Economists believe the economy entered recession in March. The National Bureau of Economic Research, the private research institute regarded as the arbiter of U.S. recessions, does not define a recession as two consecutive quarters of decline in real GDP, as is the rule of thumb in many countries. Instead, it looks for a drop in activity, spread across the economy and lasting more than a few months.
In March, goods imports dropped 2.4% to $191.9 billion after decreasing 2.5% in February. Goods imports tumbled 9.6% in March from a year ago. There were sharp decreases in imports of consumer goods and motor vehicles and parts. Imports of food, industrial supplies and capital goods rose last month.
Exports of goods tumbled 6.7% to $127.6 billion in March. There was a broad decline in exports last month, with shipments of industrial supplies dropping 7.5% and motor vehicles and parts plummeting 17.8%.
The Commerce Department also reported on Tuesday that retail inventories jumped 0.9% in March after dropping 0.4% in February. Motor vehicle and parts inventories surged 5.1% after falling 0.9% in the prior month.
Retail inventories, excluding motor vehicles and parts, the component that goes into the calculation of GDP, plunged 1.3% last month after slipping 0.2% in February. Wholesale inventories dropped 1.0% in March after falling 0.6% in the prior month.

▶ **Data lines**
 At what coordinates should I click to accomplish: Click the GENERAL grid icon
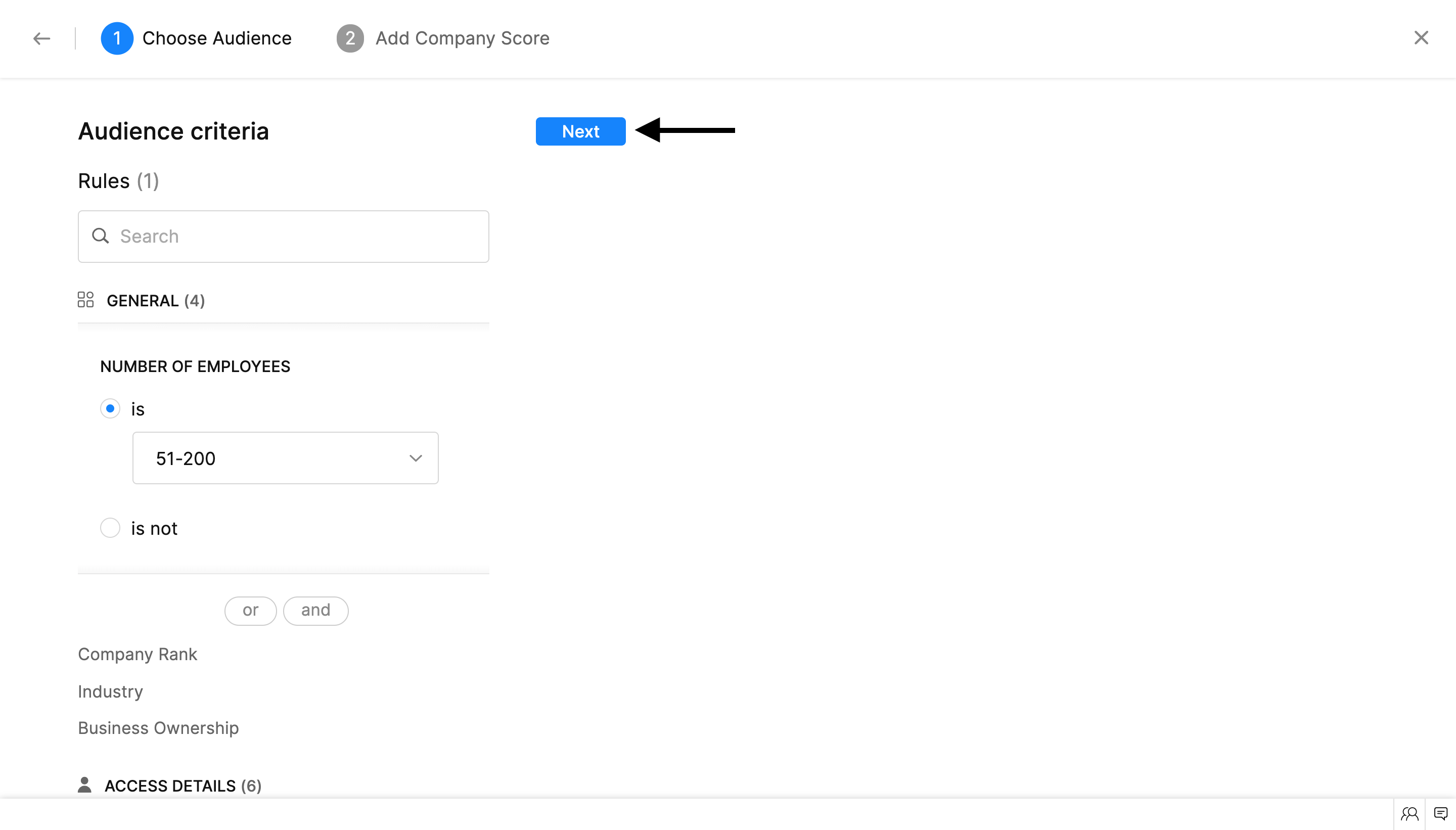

▶ **What to work on**
1. In the economy passage, by how much did exports of goods fall in March?
2. Please swap "plunged" for "fell" and write out the part of the economy passage that opens with the words containing "Retail inventories, excluding" and closes with "0.6% in the prior month.".
Answer from the economy passage alone, not the data.

▶ **Answers by task**
1. Exports of goods fell 6.7%, to $127.6 billion.

2.
Retail inventories, excluding motor vehicles and parts, the component that goes into the calculation of GDP, fell 1.3% last month after slipping 0.2% in February. Wholesale inventories dropped 1.0% in March after falling 0.6% in the prior month.